▶ BRIEF A: In the records, from the start through the line containing "Action: pyautogui.click(x=320, y=180)", replace "Screen dimensions" with "Display size" and leave everything else as it is. What do those lines look like afterward?

_____

The US Census provides the primary source of spatially explicit social data, but changing block boundaries complicate analyses of housing growth over time. We compared procedures for reconciling housing density data between 1990 and 2000 census block boundaries in order to assess the sensitivity of analytical methods to estimates of housing growth in Oregon. Estimates of housing growth varied substantially and were sensitive to the method of interpolation. With no processing and areal-weighted interpolation, more than 35% of the landscape changed; 75-80% of this change was due to decline in housing density. This decline was implausible, however, because housing structures generally persist over time. Based on aggregated boundaries, 11% of the landscape changed, but only 4% experienced a decline in housing density. Nevertheless, the housing density change map was almost twice as coarse spatially as the 2000 housing density data. We also applied a dasymetric approach to redistribute 1990 housing data into 2000 census boundaries under the assumption that the distribution of housing in 2000 reflected the same distribution as in 1990. The dasymetric approach resulted in conservative change estimates at a fine resolution. All methods involved some type of trade-off (e.g. analytical difficulty, data resolution, magnitude or bias in direction of change). However, our dasymetric procedure is a novel approach for assessing housing growth over changing census boundaries that may be particularly useful because it accounts for the uniquely persistent nature of housing over time.

_____

▶ BRIEF B: In the abstract on Oregon housing growth, what percentage of the landscape changed when aggregated boundaries were used?

_____

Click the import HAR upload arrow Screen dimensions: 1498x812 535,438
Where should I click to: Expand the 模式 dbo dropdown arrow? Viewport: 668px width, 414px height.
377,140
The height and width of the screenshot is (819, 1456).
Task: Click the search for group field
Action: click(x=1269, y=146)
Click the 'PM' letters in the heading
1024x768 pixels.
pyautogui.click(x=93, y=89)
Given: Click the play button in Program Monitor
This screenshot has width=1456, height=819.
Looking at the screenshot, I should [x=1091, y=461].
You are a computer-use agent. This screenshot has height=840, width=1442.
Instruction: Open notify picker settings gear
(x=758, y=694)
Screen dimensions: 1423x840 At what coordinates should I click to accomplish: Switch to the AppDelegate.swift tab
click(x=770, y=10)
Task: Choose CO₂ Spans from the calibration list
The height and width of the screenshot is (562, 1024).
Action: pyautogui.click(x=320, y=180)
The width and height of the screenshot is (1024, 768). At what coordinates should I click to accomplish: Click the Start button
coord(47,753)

_____

▶ FINISHED ANSWER A:
Click the import HAR upload arrow Display size: 1498x812 535,438
Where should I click to: Expand the 模式 dbo dropdown arrow? Viewport: 668px width, 414px height.
377,140
The height and width of the screenshot is (819, 1456).
Task: Click the search for group field
Action: click(x=1269, y=146)
Click the 'PM' letters in the heading
1024x768 pixels.
pyautogui.click(x=93, y=89)
Given: Click the play button in Program Monitor
This screenshot has width=1456, height=819.
Looking at the screenshot, I should [x=1091, y=461].
You are a computer-use agent. This screenshot has height=840, width=1442.
Instruction: Open notify picker settings gear
(x=758, y=694)
Display size: 1423x840 At what coordinates should I click to accomplish: Switch to the AppDelegate.swift tab
click(x=770, y=10)
Task: Choose CO₂ Spans from the calibration list
The height and width of the screenshot is (562, 1024).
Action: pyautogui.click(x=320, y=180)

▶ FINISHED ANSWER B: 11%